FERRER: Sulla fascia destra difensiva ancora si fatica a trovare i giusti equilibri. Sia chi parte titolare sia chi subentra non brilla e proprio da questa zona di campo arrivano i maggiori pericoli per la squadra spezzina. Anche il Bologna, con la rapidità e la tecnica dei suoi esterni, può approfittarne. Insomma, cattivo voto e possibile malus sono dietro l’angolo, statene alla larga.

IL REPARTO DIFENSIVO DEL BOLOGNA: Sapevamo che non fosse uno dei migliori della categoria, ma contro la Roma si è toccato il fondo, e anche elementi d’esperienza come De Silvestri e Danilo sono risultati inadeguati, commettendo errori difficilmente perdonabili da ogni appassionato. Per questa partita, nonostante l’avversario, non sono da schierare, ma rimangono utili soltanto per il voto, che nell’infrasettimanale può essere ugualmente importante.

VERONA-SAMPDORIA

BARAK: Fase calante per Barak, che sembra stia arrivando alle vacanze natalizie con anticipo. Sulla carta si può schierare, ma aspettiamo di nuovo qualche segnale di risveglio. Di sicuro, se gioca in mediana, diventa meno appetibile.

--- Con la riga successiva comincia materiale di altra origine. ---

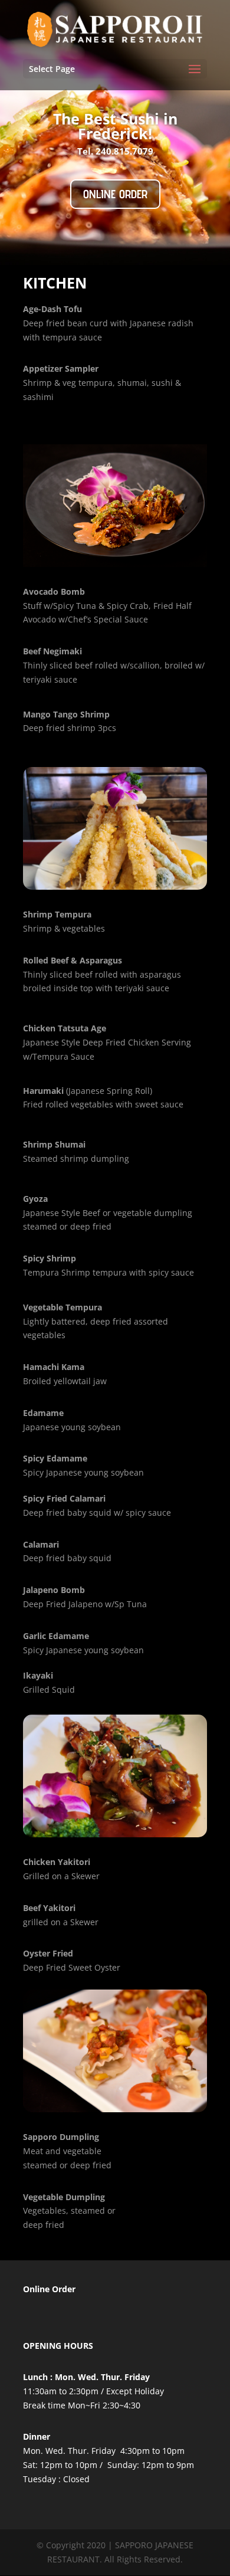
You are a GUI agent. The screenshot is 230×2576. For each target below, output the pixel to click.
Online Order (115, 194)
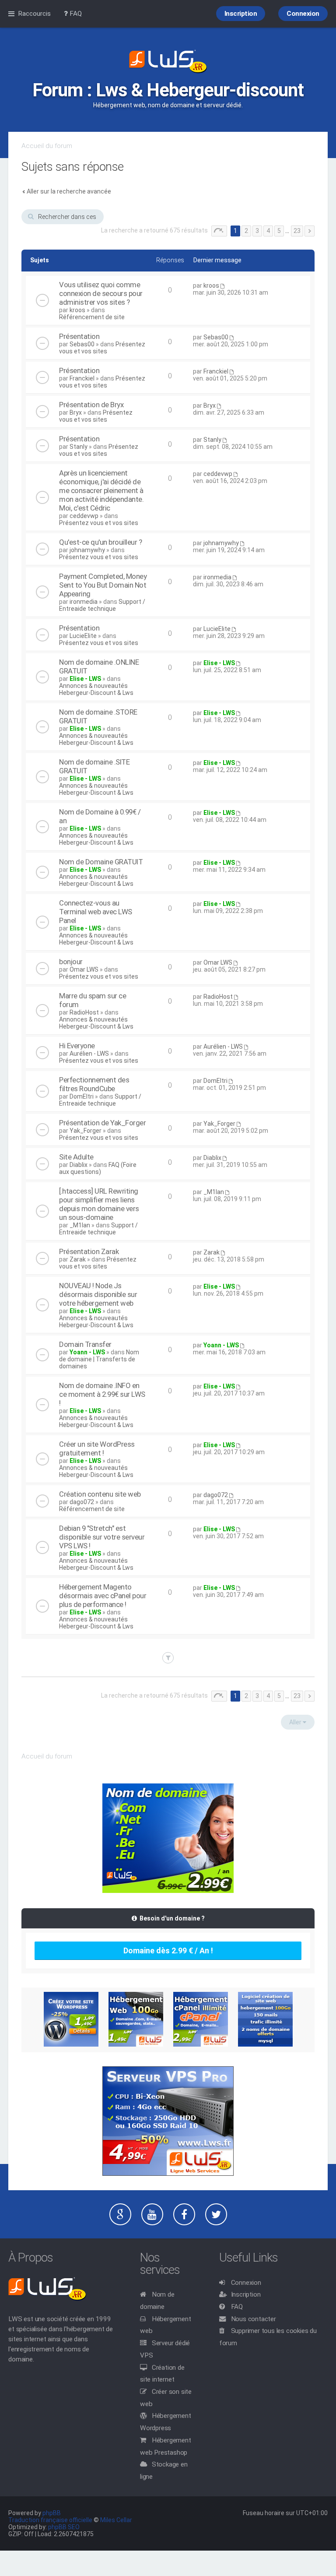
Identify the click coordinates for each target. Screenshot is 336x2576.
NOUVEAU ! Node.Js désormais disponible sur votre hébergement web (98, 1294)
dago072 (82, 1501)
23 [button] (297, 230)
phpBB (51, 2512)
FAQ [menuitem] (75, 14)
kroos (77, 310)
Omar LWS (84, 969)
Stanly (79, 446)
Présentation (79, 336)
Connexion (246, 2283)
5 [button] (279, 230)
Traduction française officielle (50, 2519)
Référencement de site (92, 317)
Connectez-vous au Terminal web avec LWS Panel (95, 912)
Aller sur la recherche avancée (69, 191)
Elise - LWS (85, 678)
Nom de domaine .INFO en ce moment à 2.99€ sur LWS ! (102, 1394)
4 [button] (268, 230)
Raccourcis (34, 14)
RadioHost (84, 1012)
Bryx (76, 412)
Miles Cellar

AUGELLO & FERRARI: I terzini saranno certamente messi a dura prova in questa partita. Augello sta, purtroppo, evidenziando una brutta involuzione. Efficace quando può spingere liberamente, sta invece palesando tutti i limiti della sua fase difensiva. Faraoni non è Lozano, ma è tuttaltro che un buon cliente. Ferrari ha sicuramente migliori doti da marcatore, ma resta un terzino adattato che dovrà vedersela con Dimarco o Lazovic, ovvero due tra gli esterni più efficaci del campionato.

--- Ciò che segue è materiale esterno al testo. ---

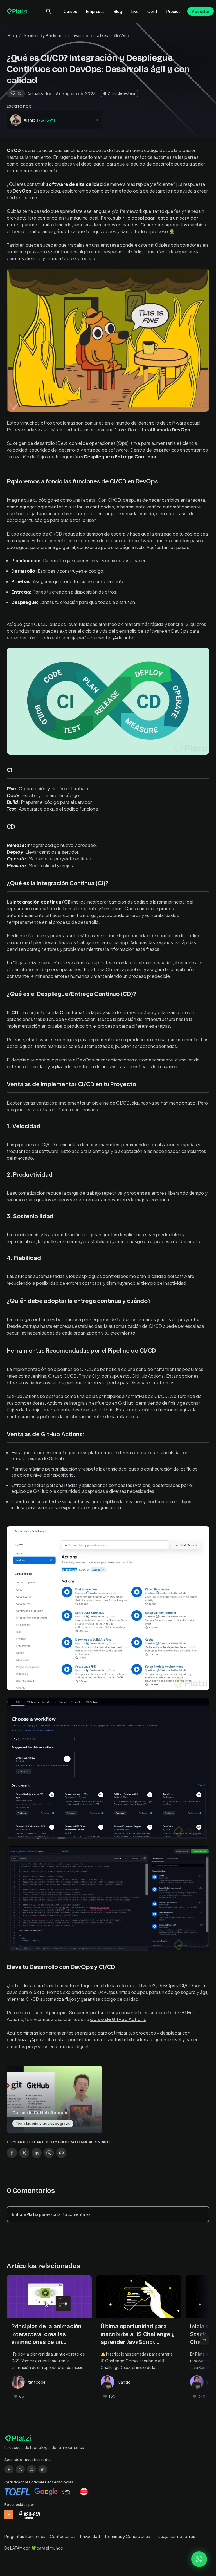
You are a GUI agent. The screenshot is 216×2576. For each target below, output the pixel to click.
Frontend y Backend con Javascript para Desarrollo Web (76, 35)
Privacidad (90, 2536)
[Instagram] (31, 2469)
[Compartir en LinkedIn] (37, 2153)
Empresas (95, 11)
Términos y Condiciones (127, 2536)
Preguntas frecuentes (24, 2536)
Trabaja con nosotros (175, 2536)
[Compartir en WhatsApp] (49, 2153)
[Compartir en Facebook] (12, 2153)
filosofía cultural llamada (152, 429)
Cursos (70, 11)
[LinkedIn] (42, 2469)
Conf (152, 11)
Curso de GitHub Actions (118, 2019)
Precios (173, 11)
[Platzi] (18, 11)
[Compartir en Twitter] (24, 2153)
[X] (20, 2469)
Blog (118, 11)
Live (135, 11)
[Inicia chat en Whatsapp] (199, 2559)
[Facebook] (9, 2469)
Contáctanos (63, 2536)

EKDAL: Breve storia triste. Il buon Albin dovrà fare il Thorsby rincorrendo Zaccagni o Barak o chi Juric vorrà mettere sulla trequarti. Fine della breve storia triste. La sua ammonizione non è quotata.

ROMA-TORINO

JUAN JESUS: Dovrebbe essere l’unica pedina debole della squadra giallorossa.

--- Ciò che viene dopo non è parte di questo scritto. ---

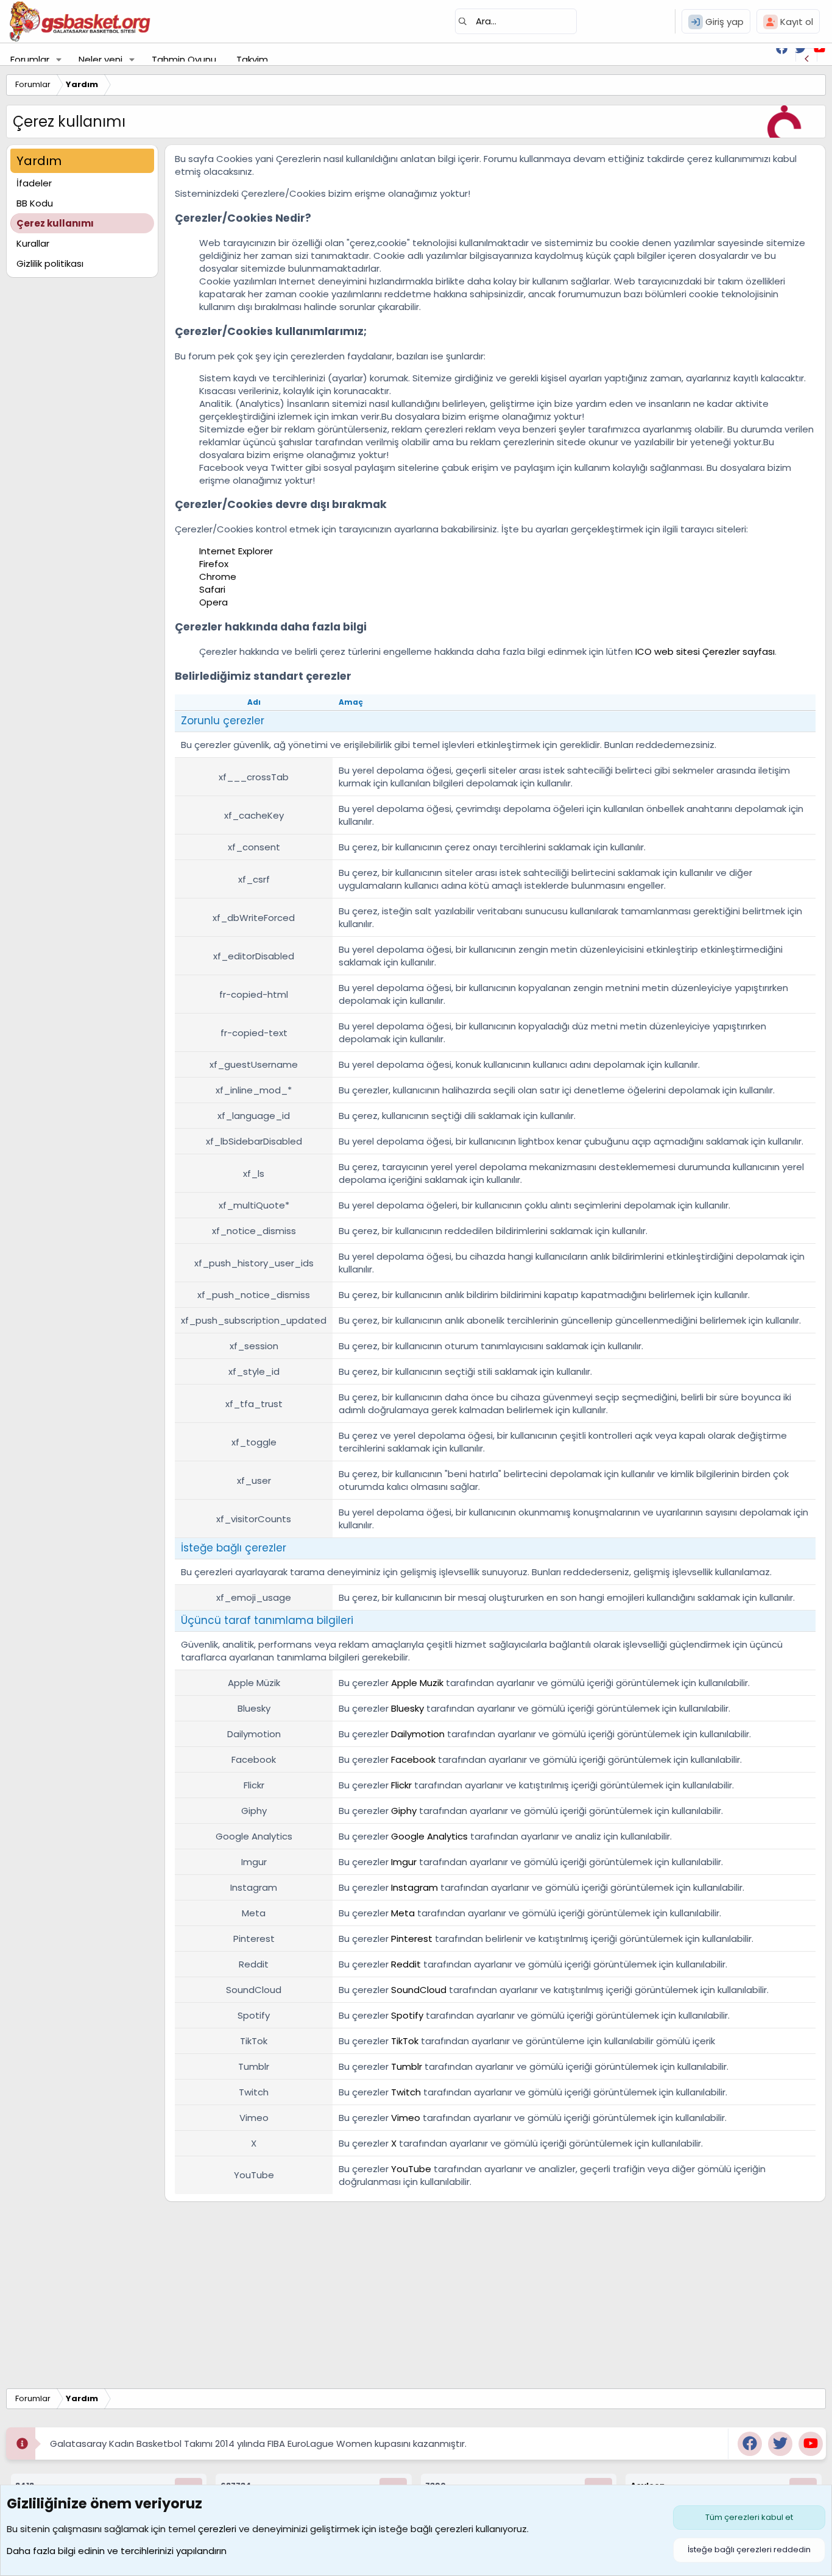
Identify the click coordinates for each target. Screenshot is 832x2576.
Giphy (404, 1810)
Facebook (413, 1759)
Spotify (407, 2015)
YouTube (411, 2168)
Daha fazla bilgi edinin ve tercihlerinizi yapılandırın (117, 2550)
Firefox (213, 563)
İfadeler (34, 183)
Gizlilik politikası (49, 263)
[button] (59, 59)
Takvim (252, 59)
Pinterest (411, 1938)
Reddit (406, 1964)
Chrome (217, 576)
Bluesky (407, 1708)
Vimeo (405, 2117)
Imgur (404, 1861)
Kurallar (32, 243)
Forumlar (29, 59)
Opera (213, 602)
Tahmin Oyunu (184, 59)
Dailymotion (418, 1733)
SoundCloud (418, 1989)
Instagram (414, 1887)
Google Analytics (429, 1836)
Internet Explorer (236, 551)
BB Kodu (34, 203)
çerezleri (217, 2528)
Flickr (401, 1785)
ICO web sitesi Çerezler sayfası (705, 651)
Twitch (406, 2092)
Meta (403, 1913)
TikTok (404, 2040)
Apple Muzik (417, 1682)
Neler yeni (100, 59)
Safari (212, 589)
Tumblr (406, 2066)
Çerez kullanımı (55, 223)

SINGO & VOJVODA: Va da sé che in questa categoria potrebbero finire tutti i giocatori della rosa granata. Tuttavia, i terzini destri sono stati tra le poche note liete di queste prime gare, portando spesso voti buoni e assist. Nella gara con l’Udinese per la prima volta in stagione la squadra non ha mostrato gioco e sono affondati malamente anche loro. Fonseca è riuscito ad esaltare i suoi esterni e soprattutto Spinazzola: per questo, schierare oggi i giocatori che se lo troveranno di fronte, potrebbe non essere una scelta saggia.